[Task item] Skipping all pictures, please restate word for word the lines from the one that contains "You are a computer-use" through the last line of the entries.

Saved entries:
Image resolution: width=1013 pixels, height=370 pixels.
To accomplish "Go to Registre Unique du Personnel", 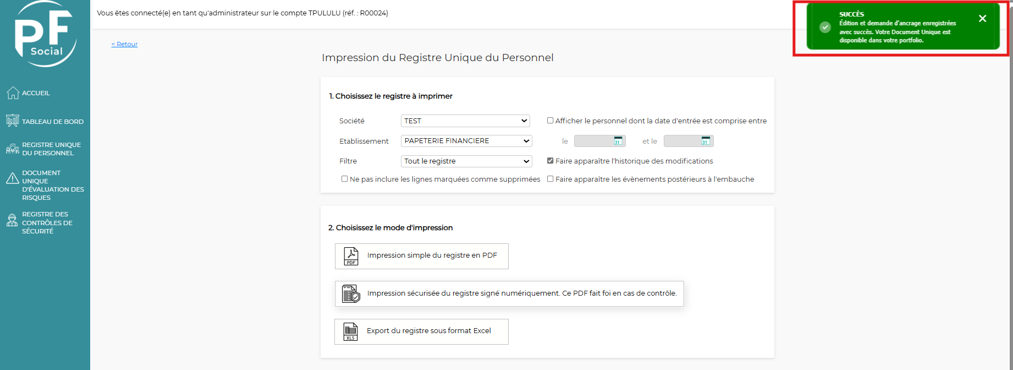I will [51, 149].
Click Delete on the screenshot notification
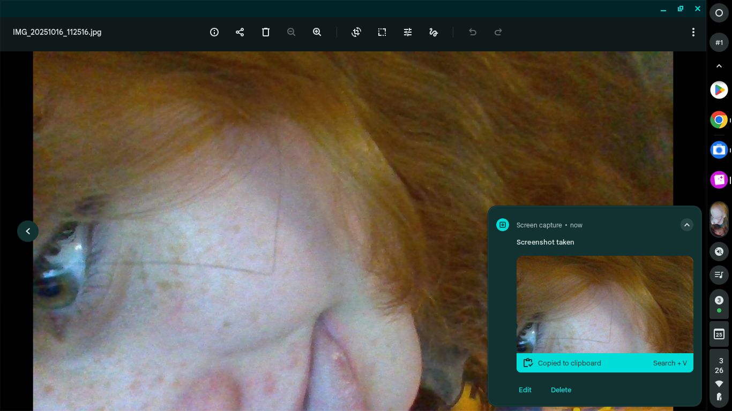 561,390
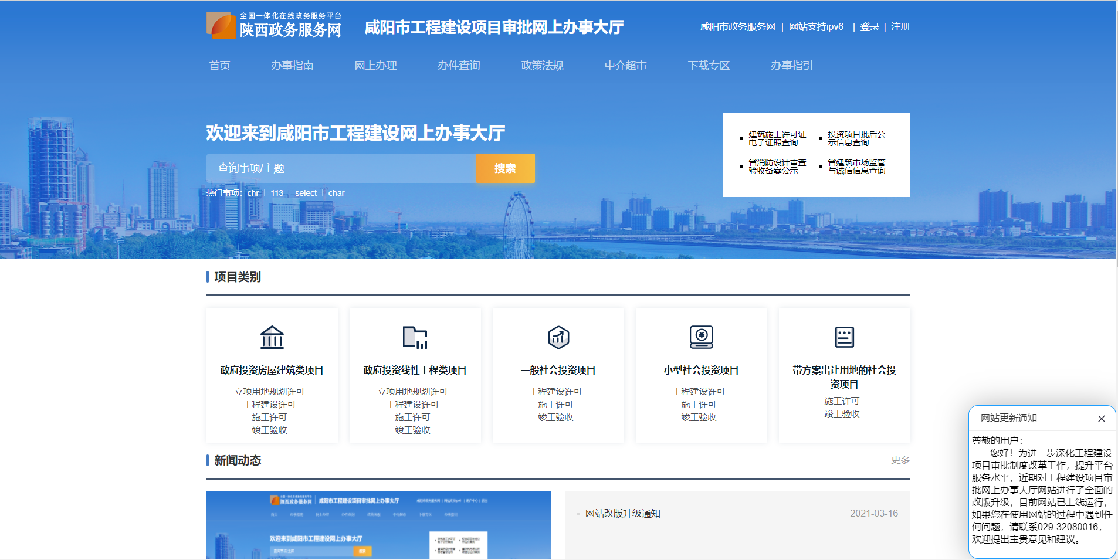
Task: Click the 一般社会投资项目 hexagon chart icon
Action: coord(558,337)
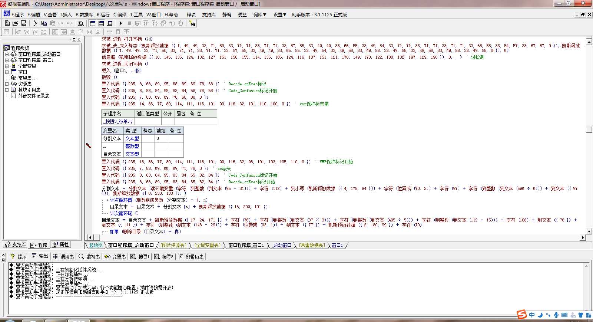The height and width of the screenshot is (322, 593).
Task: Click the Copy icon in toolbar
Action: click(44, 23)
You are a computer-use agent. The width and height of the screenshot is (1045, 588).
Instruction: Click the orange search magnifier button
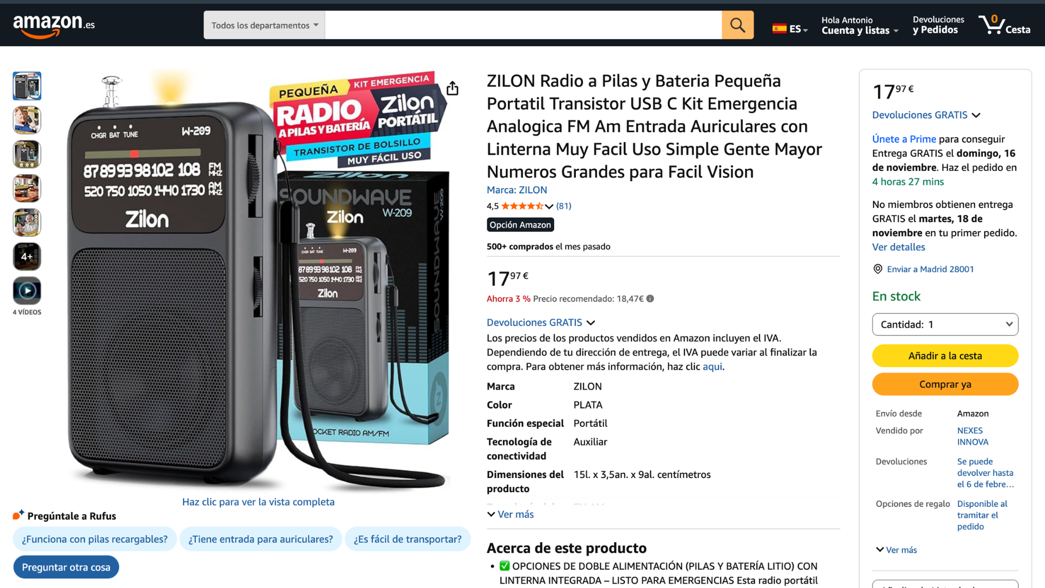[737, 25]
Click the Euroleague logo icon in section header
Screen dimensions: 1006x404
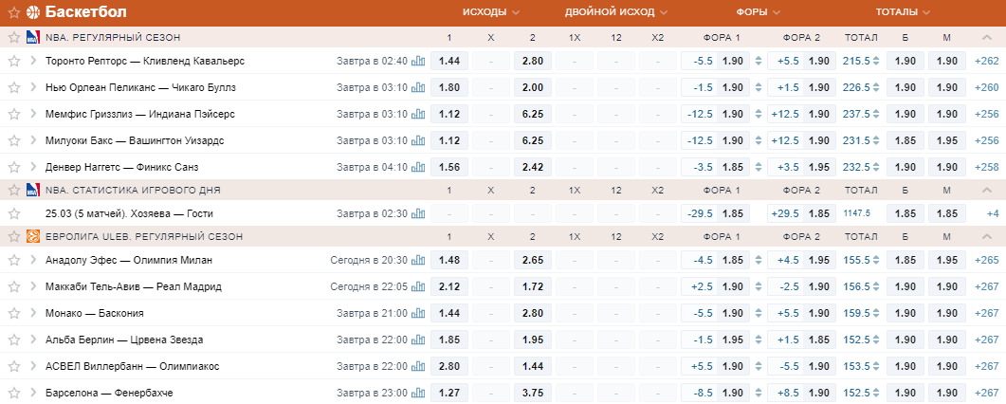click(x=33, y=237)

[Your response]
You are a computer-use agent. The width and height of the screenshot is (1045, 588).
Instruction: Click the orange search magnifier button
[737, 25]
Click the Euroleague logo icon in section header
Screen dimensions: 1006x404
click(x=33, y=237)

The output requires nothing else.